Omejec's curriculum vitae includes:
- Co-authoring the first Croatian textbook on environmental law in 1997
- Authoring "The Council of Europe and the European Union: Institutional and Legal Framework", in 2008.
- Authoring several papers and articles in the fields of real estate law, citizenship rights, intergovernmental relations between the federal and local Croatian self-government, and electoral law.
- Co-authoring several compendia on constitutional court practice.
- She was Croatian lead member of the Statelessness/Citizenship in the Former Yugoslavia Project, a part of the UNHCR, in Geneva in 1995.
- Member of the Croatian Government Commission for equality issues in 1998.
- Founder-member of the Croatian Academy of Legal Sciences.
- Member of the Institute for Public Administration in Zagreb.
- Substitute member of the European Commission for Democracy through Law (the Venice Commission) from the Republic of Croatia in 2005; was re-appointed in 2009, and in 2010 was elected a member of the Commission.
- Lecturer in the post-graduate doctoral studies "Public Law and Public Administration", "Administrative Law - National and European Aspect" and "Post-graduate Specialised University Studies of Public Administration" at Zagreb University.

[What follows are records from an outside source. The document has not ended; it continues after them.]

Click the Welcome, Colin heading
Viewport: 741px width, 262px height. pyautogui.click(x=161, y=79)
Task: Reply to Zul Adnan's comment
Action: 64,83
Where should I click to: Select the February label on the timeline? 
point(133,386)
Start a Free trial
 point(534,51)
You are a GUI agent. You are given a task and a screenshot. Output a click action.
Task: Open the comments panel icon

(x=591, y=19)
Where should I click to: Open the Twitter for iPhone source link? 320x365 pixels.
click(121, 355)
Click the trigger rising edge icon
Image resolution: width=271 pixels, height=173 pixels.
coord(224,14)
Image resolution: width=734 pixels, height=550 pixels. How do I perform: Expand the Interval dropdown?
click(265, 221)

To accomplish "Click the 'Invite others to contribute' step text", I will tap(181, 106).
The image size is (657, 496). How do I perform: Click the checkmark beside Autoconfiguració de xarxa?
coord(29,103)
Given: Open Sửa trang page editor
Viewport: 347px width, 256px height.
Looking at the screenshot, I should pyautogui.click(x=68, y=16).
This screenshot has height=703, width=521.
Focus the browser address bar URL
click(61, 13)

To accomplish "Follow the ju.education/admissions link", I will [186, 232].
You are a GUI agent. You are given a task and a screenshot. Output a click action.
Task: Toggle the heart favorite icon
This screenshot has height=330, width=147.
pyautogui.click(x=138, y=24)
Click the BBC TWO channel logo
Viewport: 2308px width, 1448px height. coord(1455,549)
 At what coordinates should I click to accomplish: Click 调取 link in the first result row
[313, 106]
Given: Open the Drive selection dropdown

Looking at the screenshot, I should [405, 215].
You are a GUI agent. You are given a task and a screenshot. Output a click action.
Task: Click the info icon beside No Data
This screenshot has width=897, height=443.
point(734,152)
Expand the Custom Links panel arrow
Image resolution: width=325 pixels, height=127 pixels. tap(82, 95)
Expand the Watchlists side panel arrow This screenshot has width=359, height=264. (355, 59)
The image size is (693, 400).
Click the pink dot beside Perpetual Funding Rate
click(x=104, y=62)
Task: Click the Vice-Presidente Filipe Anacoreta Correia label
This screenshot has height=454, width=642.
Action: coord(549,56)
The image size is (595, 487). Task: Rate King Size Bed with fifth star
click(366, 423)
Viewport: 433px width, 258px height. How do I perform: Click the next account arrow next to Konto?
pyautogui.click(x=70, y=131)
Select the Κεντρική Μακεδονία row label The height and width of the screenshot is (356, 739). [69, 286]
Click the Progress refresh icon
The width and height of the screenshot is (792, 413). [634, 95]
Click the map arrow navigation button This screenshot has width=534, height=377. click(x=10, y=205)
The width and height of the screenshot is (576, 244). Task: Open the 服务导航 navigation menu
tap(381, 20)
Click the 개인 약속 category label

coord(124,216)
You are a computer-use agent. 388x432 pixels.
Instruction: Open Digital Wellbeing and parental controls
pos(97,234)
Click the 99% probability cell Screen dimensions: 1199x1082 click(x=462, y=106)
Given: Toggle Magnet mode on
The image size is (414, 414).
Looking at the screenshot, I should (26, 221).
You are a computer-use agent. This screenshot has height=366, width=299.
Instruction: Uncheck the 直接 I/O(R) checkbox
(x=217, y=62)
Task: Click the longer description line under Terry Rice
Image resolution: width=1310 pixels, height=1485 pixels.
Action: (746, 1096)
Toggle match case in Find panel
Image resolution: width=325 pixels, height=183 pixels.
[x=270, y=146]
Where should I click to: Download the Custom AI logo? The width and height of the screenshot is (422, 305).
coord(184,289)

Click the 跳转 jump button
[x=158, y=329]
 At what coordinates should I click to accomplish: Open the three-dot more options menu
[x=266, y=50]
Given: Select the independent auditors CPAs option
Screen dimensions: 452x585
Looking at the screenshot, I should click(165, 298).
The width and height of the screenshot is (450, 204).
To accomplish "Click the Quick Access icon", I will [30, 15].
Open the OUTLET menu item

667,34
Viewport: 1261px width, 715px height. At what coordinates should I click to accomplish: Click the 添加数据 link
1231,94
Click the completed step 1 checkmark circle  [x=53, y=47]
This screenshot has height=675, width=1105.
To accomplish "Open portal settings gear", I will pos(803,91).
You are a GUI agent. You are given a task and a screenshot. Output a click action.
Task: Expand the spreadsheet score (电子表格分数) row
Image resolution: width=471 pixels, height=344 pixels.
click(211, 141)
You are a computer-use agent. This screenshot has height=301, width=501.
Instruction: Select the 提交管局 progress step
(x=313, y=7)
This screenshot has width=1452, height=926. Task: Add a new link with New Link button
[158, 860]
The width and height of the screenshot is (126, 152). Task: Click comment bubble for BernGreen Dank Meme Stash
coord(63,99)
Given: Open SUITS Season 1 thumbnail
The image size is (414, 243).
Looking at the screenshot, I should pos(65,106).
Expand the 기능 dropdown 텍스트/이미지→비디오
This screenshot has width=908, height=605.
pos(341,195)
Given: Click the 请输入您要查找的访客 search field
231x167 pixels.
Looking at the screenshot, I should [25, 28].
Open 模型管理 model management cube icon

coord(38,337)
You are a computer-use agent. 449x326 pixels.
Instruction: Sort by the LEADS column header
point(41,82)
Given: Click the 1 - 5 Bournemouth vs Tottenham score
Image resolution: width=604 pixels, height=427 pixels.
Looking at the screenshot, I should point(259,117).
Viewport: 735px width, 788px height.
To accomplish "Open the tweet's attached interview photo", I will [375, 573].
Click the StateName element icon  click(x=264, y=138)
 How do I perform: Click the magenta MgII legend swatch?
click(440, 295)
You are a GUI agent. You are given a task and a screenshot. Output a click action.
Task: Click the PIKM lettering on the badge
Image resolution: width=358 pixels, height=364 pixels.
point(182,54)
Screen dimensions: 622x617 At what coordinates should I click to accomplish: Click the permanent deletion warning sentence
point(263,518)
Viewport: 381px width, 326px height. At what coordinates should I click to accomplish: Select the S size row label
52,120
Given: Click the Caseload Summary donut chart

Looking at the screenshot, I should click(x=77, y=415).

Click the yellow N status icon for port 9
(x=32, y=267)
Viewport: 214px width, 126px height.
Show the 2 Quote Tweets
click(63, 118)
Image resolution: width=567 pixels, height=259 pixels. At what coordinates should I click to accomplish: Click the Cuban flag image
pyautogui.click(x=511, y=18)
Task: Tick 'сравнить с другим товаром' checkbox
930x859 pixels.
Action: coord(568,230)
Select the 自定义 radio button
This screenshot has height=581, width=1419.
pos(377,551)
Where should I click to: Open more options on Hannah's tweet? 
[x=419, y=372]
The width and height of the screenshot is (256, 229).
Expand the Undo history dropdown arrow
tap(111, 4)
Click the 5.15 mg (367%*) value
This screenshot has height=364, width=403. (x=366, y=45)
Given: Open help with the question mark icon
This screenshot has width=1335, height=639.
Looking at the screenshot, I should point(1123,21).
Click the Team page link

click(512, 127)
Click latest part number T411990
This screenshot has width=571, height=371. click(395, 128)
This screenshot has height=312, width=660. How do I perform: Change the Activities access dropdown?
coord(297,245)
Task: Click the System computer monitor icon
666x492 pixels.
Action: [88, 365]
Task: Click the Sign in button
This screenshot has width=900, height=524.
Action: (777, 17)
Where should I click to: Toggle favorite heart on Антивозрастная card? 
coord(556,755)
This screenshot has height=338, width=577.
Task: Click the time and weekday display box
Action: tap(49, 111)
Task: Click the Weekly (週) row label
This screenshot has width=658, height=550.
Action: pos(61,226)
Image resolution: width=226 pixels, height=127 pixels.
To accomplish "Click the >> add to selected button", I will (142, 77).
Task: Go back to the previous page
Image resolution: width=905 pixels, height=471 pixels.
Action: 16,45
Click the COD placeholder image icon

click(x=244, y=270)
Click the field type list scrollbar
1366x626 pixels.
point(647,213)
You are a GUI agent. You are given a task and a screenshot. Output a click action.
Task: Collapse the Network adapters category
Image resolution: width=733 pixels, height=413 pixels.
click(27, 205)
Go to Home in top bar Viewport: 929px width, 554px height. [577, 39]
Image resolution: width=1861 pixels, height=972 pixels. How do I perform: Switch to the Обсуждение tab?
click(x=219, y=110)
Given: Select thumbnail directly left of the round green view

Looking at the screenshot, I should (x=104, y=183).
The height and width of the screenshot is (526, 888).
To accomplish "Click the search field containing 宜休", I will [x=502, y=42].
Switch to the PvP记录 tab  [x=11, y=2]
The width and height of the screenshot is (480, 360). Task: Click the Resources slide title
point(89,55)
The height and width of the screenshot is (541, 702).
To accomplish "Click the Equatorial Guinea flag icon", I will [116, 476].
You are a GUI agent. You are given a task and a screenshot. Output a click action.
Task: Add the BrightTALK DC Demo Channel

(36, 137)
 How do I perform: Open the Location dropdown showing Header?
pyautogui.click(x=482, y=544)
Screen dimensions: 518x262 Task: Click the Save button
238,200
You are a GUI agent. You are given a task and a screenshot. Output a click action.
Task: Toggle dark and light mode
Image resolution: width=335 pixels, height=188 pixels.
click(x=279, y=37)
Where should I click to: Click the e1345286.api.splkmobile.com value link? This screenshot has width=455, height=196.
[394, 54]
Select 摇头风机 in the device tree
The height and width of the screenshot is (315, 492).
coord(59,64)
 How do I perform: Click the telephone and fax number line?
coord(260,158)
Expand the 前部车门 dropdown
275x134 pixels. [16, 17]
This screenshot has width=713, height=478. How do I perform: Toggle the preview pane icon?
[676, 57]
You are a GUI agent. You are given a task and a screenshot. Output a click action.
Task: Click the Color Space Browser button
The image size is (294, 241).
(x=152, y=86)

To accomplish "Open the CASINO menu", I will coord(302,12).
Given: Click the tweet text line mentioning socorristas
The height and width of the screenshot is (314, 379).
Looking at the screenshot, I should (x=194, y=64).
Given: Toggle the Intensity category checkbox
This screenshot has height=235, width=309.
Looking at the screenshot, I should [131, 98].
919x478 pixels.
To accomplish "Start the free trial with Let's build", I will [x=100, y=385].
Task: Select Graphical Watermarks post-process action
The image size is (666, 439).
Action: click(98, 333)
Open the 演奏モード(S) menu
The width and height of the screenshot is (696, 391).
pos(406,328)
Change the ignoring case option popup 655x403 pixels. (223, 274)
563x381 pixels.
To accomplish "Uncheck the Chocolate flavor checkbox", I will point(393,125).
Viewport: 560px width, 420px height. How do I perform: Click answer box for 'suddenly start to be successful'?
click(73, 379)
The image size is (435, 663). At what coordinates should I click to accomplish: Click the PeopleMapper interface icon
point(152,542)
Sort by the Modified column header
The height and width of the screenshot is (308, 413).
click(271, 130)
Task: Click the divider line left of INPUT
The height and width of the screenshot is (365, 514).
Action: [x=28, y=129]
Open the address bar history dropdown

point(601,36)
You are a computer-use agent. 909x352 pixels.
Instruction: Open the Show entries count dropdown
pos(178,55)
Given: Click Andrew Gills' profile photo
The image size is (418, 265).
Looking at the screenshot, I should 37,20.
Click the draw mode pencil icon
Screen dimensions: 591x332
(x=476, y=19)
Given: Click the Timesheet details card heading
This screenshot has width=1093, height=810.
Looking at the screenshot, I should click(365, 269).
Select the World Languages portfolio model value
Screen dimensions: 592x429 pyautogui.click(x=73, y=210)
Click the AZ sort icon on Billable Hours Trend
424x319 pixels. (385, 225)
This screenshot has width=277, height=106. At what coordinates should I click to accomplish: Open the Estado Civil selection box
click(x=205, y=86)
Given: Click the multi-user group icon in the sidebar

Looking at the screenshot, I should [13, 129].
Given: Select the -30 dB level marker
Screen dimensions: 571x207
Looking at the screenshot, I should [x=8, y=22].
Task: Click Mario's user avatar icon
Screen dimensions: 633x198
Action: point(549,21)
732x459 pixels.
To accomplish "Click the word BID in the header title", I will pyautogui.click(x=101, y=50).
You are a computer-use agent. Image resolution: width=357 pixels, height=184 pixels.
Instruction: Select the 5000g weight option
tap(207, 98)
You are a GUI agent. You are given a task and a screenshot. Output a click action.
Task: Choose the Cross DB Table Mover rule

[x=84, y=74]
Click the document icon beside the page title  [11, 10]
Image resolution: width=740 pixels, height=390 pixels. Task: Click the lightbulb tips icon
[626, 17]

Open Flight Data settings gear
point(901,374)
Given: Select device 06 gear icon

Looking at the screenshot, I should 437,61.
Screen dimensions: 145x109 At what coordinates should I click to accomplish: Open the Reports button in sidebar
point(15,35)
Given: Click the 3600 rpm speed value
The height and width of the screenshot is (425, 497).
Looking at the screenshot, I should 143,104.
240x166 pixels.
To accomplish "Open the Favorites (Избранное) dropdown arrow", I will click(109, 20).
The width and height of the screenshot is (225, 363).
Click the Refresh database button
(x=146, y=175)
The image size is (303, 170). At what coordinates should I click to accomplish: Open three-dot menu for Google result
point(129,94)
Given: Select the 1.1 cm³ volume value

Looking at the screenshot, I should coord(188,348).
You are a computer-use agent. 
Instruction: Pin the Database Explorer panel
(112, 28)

- Post-graduate guest-lecturer in Civil Law at the Faculty of Law; in European Law at the Faculty of Political Sciences; and in Environmental Law at the Faculty of Chemical Engineering and Technology, all at Zagreb University.
- Organizer, lecturer and participant at numerous scientific and professional domestic and international conferences, seminars, and symposiums.